Ratios were positively and directly correlated with whether genes were likely to be in operons. Of the genes with the highest SL2/polyA+ ratios, those with ratios >7.0, 103/113 (91%) were scored as operon+. Of those with ratios of >4.0, 271/364 (74%) were scored as operon+. In contrast, only ~12% of 56 genes with ratios about 2.0 and ~13% of 69 genes with ratios about 1.0 were scored as operon+. We performed a similar experiment with an SL1 probe, and only 8% of the 63 genes with the highest SL1/polyA+ ratios were scored as operon+. These data strongly support, for the first time on a global level, the observation that SL2 trans-splicing does indeed imply that a gene is a downstream gene in an operon.

This conclusion is supported by a separate analysis. Dan Lawson (personal communication) did a search for cDNAs that had at least partial SL2 sequence at the 5’ end, and we supplemented this list with genes that were known to be SL2 trans-spliced, which resulted in a list of 116 confirmed SL2-trans-spliced genes. We used a list of possible operons, based on 3’ ends < 1 kb upstream of 5’ ends (created by Alessandro Guffanti, personal communication), in addition to intronerator, to determine that 91% of these confirmed SL2-accepting genes were downstream in operons. The 10 SL2 trans-spliced genes that did not appear to be downstream in an operon are intriguing. Either there is another way to specify SL2 or there is a mistake in the gene annotation such as a gene missed by the prediction program.

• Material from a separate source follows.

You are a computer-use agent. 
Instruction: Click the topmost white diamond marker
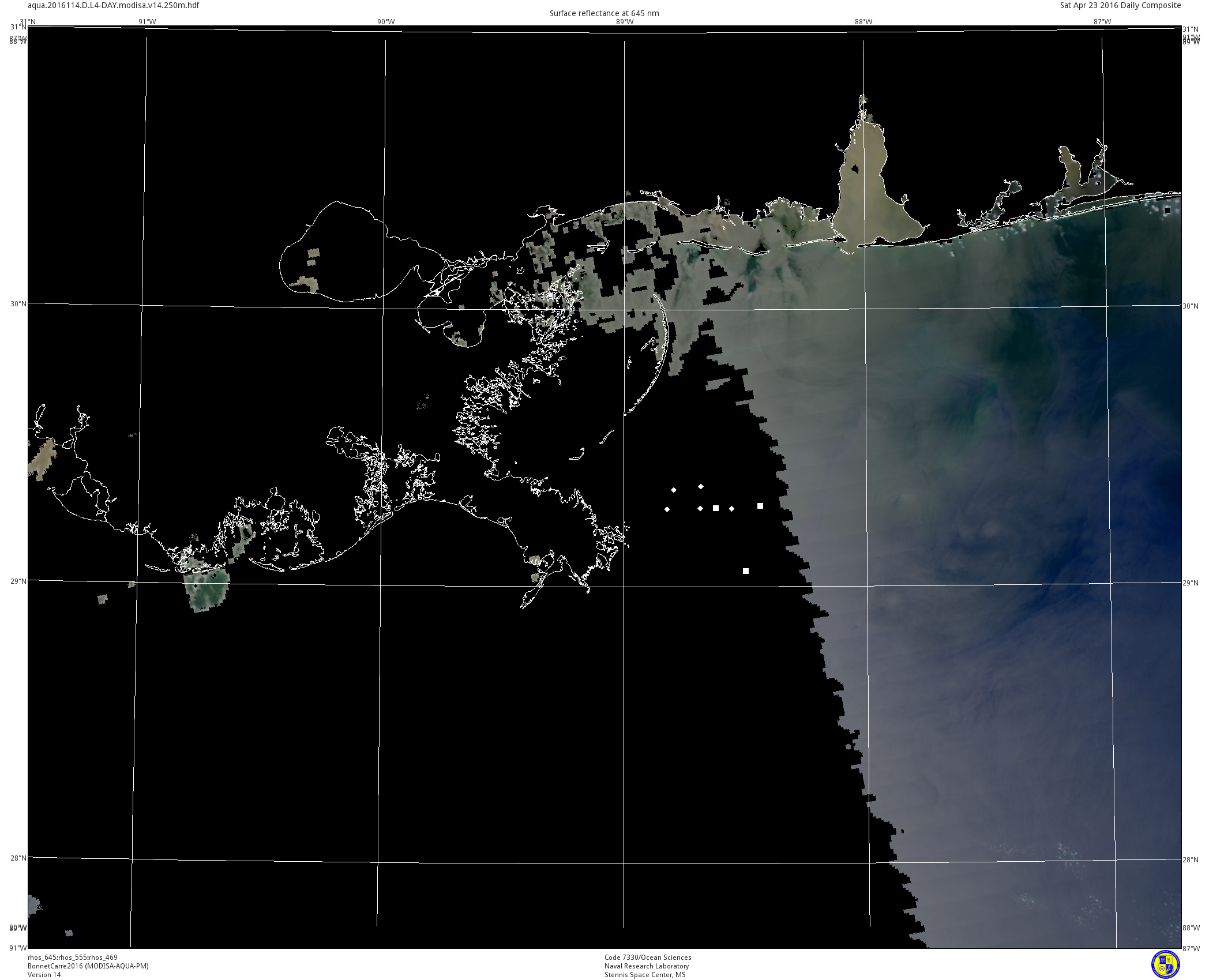pyautogui.click(x=701, y=487)
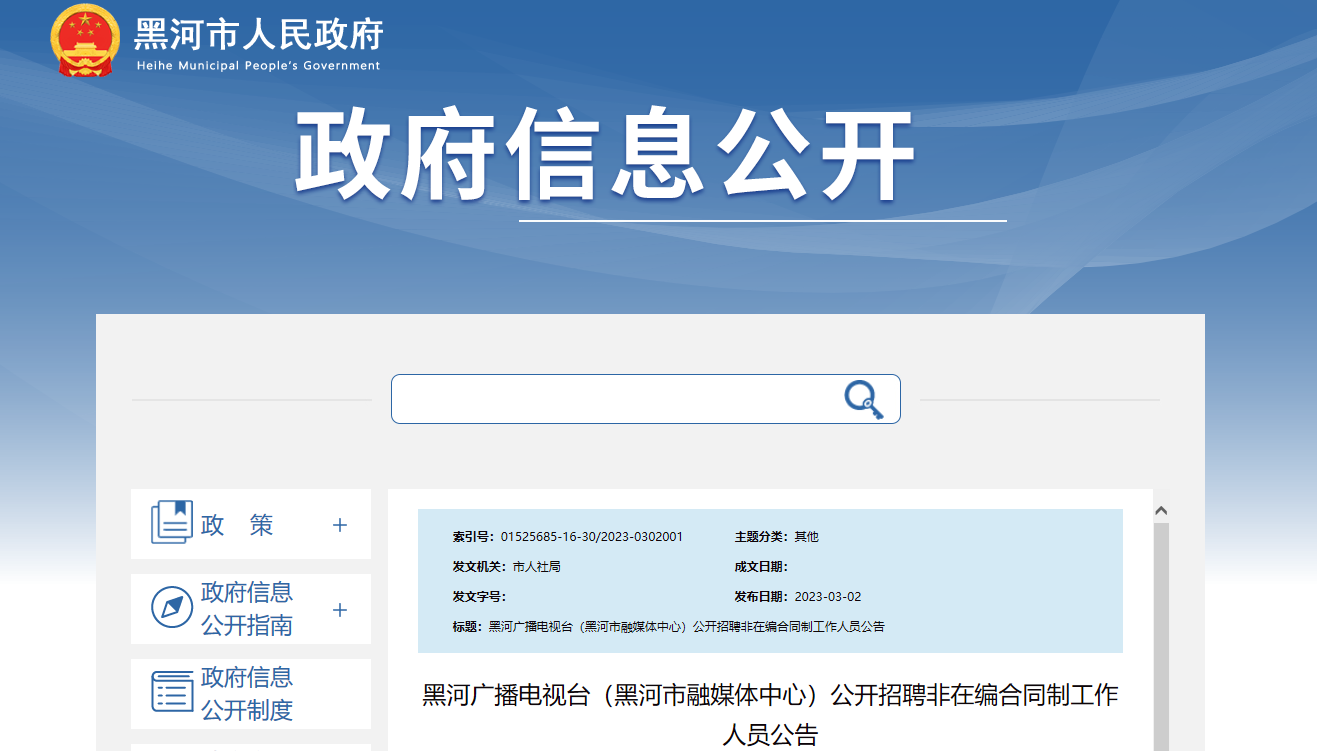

We tested some of the genes with high SL2/polyA+ ratios, but that had not been scored as operon+ for SL2 trans-splicing using RT-PCR. None were SL2 trans-spliced, whereas two that were scored as operon+ tested positive for SL2 trans-splicing. We don’t know why some genes that are apparently not trans-spliced to SL2 had high SL2/polyA+ ratios. Perhaps they were incorrectly identified on the chip or had an internal sequence on which the SL2 oligo could prime.

We used this analysis to obtain a rough estimate of the number of operons in the genome. The 271 genes with SL2/polyA+ ratios >4 represented 244 different potential operons. Since we found that 29.4% of 68 proven SL2 trans-spliced genes reported in the literature or having SL2 cDNAs had SL2/polyA+ ratios of > 4, we estimated that the 244 potential operons represent about 29.4% of the operons, so there would be about 830 operons in the genome. This could represent an over estimate if many of the genes scored as operon+ represent genes that are fortuitously close to one another, but are in fact transcribed independently. On the other hand, it could represent an under estimate if genes in operons are sometimes farther than 500 bp apart.

The following summarizes operon characteristics developed from this analysis:

Estimated number of operons in the genome: 830

Average number of genes/operon: 3

Median distance between genes in confirmed operons: 121 bp

Possible functional relationships between genes in the same operon are often observable, but no test has been applied yet to determine whether these apparent functional associations are statistically significant.